C’est dans cette optique que des chercheurs de l’Université de Tokyo ont créé un plastique plus durable, à base de résine époxy vitrimer. Les vitrimères sont une classe relativement nouvelle de plastiques, qui sont solides et résistants à des températures plus basses (comme les plastiques thermodurcis, utilisés pour fabriquer de la vaisselle résistante à la chaleur), mais qui peuvent également être remodelés plusieurs fois à des températures plus élevées (comme les thermoplastiques, utilisés pour les bouteilles en plastique). ).

Cependant, ils sont généralement fragiles et ne peuvent pas être étirés bien avant de se briser. En ajoutant une molécule appelée polyrotaxane, l’équipe a pu créer une version considérablement améliorée qu’elle a baptisée VPR (vitrimer incorporé au polyrotaxane (PR)).

Test de reprise de forme du plastique vitrimer au polyrotaxane, à gauche, et sans chauffage à 120 degrés Celsius sur plaque chauffante. Crédit : 2023, Shota Ando

« Le VPR est plus de cinq fois plus résistant à la rupture qu’un vitrimer de résine époxy classique », a déclaré le professeur adjoint de projet Shota Ando de la Graduate School of Frontier Sciences. « Il se répare également 15 fois plus vite, peut retrouver sa forme originale mémorisée deux fois plus vite et peut être recyclé chimiquement 10 fois plus vite que le vitrimer typique. Il se biodégrade même en toute sécurité dans un environnement marin, ce qui est nouveau pour ce matériau.

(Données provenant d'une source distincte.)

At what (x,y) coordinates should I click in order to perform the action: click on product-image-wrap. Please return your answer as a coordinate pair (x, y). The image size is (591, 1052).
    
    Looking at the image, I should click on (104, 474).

Le polyrotaxane suscite de plus en plus d’intérêt dans la science et l’industrie en raison de sa capacité à améliorer la résistance de différents matériaux. Dans cette étude, la résistance améliorée du VPR signifiait que des formes plus complexes pouvaient être créées et conservées même à basse température (comme la grue en origami dans la vidéo fournie avec cette version).

L’élimination ou le recyclage était également plus facile que pour les vitrimères sans polyrotaxane, a expliqué Ando : « Bien que cette résine soit insoluble dans divers solvants à température ambiante, elle peut être facilement décomposée au niveau de la matière première lorsqu’elle est immergée dans un solvant spécifique et chauffée. Il a également montré une biodégradation de 25 % après une exposition à l’eau de mer pendant 30 jours. En comparaison, le vitrimer sans PR n’a subi aucune biodégradation apparente. Ces caractéristiques en font un matériau idéal dans la société actuelle, qui exige le recyclage des ressources.

Applications pratiques et recherches futures

De l’ingénierie à la mode, de la robotique à la médecine, l’équipe envisage des applications à la fois pratiques et ludiques pour VPR.

« Juste pour donner quelques exemples, les matériaux d’infrastructure des routes et des ponts sont souvent composés de résines époxy mélangées à des composés tels que le béton et le carbone. En utilisant le VPR, ceux-ci seraient plus faciles à entretenir car ils seraient plus solides et guérissables grâce à la chaleur », a suggéré Ando. « Contrairement aux résines époxy conventionnelles, ce nouveau matériau est dur mais extensible, on peut donc également s’attendre à ce qu’il lie fortement des matériaux de dureté et d’allongement différents, comme cela est nécessaire pour la fabrication de véhicules. De plus, comme il dispose de capacités de mémoire de forme, d’édition de forme et de récupération de forme, vous pourrez peut-être un jour réorganiser la silhouette de vos vêtements préférés à la maison avec un sèche-cheveux ou un fer à vapeur.

La prochaine étape de l’équipe sera de travailler avec les entreprises pour déterminer la faisabilité de ses différentes idées de VPR, ainsi que de poursuivre ses recherches en laboratoire.

« J’ai toujours pensé que les plastiques existants étaient très difficiles à récupérer et à éliminer car ils sont subdivisés en fonction de leurs utilisations », a déclaré Ando. « Ce serait idéal si nous pouvions résoudre de nombreux problèmes mondiaux avec un seul matériau comme celui-ci. »

L’étude a été financée par NEDO, le programme JST-Mirai et le laboratoire d’innovation ouverte sur les technologies d’opérando-mesure avancées AIST-UTokyo.